++++ Dataset excerpts ++++

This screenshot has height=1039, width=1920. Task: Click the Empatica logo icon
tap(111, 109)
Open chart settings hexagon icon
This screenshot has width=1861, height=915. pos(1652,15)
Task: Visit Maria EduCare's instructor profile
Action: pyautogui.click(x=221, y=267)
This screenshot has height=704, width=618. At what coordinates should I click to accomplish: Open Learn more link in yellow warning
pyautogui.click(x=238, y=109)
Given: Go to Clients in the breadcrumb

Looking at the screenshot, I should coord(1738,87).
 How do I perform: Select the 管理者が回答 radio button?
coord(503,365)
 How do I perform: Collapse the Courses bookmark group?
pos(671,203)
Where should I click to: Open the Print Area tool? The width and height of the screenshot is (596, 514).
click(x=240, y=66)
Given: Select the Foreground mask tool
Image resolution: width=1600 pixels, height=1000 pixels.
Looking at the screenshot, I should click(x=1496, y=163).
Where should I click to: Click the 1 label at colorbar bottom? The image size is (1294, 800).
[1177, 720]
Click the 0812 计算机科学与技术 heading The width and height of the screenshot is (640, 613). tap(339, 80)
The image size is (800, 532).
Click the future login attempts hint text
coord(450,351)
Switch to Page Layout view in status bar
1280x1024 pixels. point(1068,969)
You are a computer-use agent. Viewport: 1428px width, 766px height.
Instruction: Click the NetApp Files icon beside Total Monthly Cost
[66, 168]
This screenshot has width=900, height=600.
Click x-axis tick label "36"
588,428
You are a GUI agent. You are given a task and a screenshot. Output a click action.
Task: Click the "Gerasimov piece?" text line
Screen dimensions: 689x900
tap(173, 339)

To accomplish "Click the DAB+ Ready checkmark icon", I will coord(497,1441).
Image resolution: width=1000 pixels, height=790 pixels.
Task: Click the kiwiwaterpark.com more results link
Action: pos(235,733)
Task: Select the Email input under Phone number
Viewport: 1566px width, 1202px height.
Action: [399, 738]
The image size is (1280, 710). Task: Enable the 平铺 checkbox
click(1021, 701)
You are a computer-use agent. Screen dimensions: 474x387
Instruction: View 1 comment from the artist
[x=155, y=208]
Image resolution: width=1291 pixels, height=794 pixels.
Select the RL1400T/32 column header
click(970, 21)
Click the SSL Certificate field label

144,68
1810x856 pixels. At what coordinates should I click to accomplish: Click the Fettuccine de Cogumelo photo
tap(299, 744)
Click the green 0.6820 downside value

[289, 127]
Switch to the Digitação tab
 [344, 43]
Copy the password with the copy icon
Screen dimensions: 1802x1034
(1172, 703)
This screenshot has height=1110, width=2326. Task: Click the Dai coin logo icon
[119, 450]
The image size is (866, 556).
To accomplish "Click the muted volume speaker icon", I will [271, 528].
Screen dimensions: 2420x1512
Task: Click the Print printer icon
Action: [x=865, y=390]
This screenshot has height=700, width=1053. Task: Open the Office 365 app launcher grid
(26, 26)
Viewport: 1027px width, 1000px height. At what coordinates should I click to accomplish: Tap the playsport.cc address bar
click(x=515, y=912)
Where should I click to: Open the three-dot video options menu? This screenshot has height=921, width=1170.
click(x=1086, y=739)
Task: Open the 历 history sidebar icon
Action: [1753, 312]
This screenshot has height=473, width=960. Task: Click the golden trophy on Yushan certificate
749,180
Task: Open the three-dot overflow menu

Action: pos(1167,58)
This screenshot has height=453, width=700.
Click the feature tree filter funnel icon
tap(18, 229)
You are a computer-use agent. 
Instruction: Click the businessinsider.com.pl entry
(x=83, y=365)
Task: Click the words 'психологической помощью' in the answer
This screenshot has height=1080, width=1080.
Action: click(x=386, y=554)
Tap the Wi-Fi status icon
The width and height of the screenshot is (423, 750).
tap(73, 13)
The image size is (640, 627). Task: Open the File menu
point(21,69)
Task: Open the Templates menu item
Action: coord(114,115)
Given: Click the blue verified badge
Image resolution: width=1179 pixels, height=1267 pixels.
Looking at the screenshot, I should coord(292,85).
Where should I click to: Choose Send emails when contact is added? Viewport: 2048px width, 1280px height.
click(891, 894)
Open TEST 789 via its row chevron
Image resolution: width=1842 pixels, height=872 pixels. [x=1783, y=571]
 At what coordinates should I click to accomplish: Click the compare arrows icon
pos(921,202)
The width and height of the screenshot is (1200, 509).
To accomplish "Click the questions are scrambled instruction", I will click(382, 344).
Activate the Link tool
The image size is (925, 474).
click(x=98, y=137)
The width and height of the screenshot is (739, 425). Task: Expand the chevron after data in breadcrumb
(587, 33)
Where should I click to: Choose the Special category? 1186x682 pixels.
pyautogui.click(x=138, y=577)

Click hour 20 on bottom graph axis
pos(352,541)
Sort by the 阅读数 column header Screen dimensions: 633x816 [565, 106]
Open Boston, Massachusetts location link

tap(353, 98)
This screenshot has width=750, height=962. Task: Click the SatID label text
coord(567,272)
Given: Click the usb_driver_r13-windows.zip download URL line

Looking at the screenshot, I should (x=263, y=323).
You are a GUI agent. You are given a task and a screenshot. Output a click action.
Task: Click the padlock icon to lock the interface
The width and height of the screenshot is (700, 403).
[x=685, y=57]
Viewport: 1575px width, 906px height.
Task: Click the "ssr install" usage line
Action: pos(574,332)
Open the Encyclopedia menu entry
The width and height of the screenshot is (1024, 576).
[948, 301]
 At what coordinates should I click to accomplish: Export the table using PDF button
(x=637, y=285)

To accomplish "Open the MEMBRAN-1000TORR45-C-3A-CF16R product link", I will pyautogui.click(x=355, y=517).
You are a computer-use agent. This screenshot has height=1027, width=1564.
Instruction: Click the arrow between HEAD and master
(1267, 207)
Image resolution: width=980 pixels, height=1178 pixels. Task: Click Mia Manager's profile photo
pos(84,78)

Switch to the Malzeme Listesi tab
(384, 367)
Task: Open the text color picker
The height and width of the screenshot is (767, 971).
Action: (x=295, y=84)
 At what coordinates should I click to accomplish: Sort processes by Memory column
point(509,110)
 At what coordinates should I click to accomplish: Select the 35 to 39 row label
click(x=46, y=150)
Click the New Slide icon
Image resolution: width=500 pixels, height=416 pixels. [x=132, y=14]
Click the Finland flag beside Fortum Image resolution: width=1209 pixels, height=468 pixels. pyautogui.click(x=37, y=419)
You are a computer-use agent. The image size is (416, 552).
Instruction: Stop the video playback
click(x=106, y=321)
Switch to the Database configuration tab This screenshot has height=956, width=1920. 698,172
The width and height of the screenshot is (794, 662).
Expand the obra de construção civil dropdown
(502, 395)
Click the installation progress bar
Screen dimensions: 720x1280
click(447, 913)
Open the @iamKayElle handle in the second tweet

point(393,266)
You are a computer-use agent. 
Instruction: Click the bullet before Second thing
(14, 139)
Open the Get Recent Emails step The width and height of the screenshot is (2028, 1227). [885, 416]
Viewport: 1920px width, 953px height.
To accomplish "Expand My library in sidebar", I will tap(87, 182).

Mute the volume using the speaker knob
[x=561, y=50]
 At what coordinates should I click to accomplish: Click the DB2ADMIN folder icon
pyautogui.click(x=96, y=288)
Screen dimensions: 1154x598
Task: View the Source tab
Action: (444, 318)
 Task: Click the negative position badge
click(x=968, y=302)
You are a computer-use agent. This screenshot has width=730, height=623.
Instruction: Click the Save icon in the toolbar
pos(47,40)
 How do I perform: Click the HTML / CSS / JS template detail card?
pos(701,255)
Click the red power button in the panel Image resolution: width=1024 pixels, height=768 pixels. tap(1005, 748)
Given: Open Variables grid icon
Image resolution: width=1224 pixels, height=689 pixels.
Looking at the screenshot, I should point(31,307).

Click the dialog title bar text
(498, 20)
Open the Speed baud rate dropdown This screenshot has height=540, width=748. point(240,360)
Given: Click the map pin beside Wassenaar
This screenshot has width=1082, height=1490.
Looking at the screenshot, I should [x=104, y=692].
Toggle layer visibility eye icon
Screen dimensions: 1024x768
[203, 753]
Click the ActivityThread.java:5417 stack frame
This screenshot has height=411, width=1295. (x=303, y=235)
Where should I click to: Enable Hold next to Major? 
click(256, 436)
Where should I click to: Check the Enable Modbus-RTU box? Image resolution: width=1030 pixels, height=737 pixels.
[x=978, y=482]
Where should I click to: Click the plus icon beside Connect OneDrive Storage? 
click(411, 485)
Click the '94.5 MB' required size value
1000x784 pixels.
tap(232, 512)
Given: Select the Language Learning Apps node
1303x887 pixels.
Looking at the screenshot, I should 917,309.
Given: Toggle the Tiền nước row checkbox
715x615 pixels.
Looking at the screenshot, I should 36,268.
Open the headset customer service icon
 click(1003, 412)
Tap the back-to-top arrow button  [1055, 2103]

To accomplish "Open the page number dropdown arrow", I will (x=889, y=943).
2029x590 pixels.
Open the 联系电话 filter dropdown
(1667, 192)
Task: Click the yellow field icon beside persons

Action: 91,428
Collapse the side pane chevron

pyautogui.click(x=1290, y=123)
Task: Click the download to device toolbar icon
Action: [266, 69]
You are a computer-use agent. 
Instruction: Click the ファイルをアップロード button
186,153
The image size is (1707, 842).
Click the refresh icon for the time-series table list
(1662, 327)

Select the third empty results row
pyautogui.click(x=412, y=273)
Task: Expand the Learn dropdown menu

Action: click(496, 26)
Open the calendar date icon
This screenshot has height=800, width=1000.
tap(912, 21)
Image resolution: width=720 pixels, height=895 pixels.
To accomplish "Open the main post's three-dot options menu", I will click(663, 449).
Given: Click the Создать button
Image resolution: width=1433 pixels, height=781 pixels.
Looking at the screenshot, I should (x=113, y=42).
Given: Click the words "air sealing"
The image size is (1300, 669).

++++

--- Your goal ---
Give an exact copy of the lines above, from the top of the records to the line that contains "Task: Select the", taking in both ends.

--- Answer section ---
This screenshot has height=1039, width=1920. Task: Click the Empatica logo icon
tap(111, 109)
Open chart settings hexagon icon
This screenshot has width=1861, height=915. pos(1652,15)
Task: Visit Maria EduCare's instructor profile
Action: pyautogui.click(x=221, y=267)
This screenshot has height=704, width=618. At what coordinates should I click to accomplish: Open Learn more link in yellow warning
pyautogui.click(x=238, y=109)
Given: Go to Clients in the breadcrumb

Looking at the screenshot, I should coord(1738,87).
 How do I perform: Select the 管理者が回答 radio button?
coord(503,365)
 How do I perform: Collapse the Courses bookmark group?
pos(671,203)
Where should I click to: Open the Print Area tool? The width and height of the screenshot is (596, 514).
click(x=240, y=66)
Given: Select the Foreground mask tool
Image resolution: width=1600 pixels, height=1000 pixels.
Looking at the screenshot, I should click(x=1496, y=163).
Where should I click to: Click the 1 label at colorbar bottom? The image size is (1294, 800).
[1177, 720]
Click the 0812 计算机科学与技术 heading The width and height of the screenshot is (640, 613). tap(339, 80)
The image size is (800, 532).
Click the future login attempts hint text
coord(450,351)
Switch to Page Layout view in status bar
1280x1024 pixels. point(1068,969)
You are a computer-use agent. Viewport: 1428px width, 766px height.
Instruction: Click the NetApp Files icon beside Total Monthly Cost
[66, 168]
This screenshot has width=900, height=600.
Click x-axis tick label "36"
588,428
You are a GUI agent. You are given a task and a screenshot. Output a click action.
Task: Click the "Gerasimov piece?" text line
Screen dimensions: 689x900
tap(173, 339)

To accomplish "Click the DAB+ Ready checkmark icon", I will coord(497,1441).
Image resolution: width=1000 pixels, height=790 pixels.
Task: Click the kiwiwaterpark.com more results link
Action: pos(235,733)
Task: Select the Email input under Phone number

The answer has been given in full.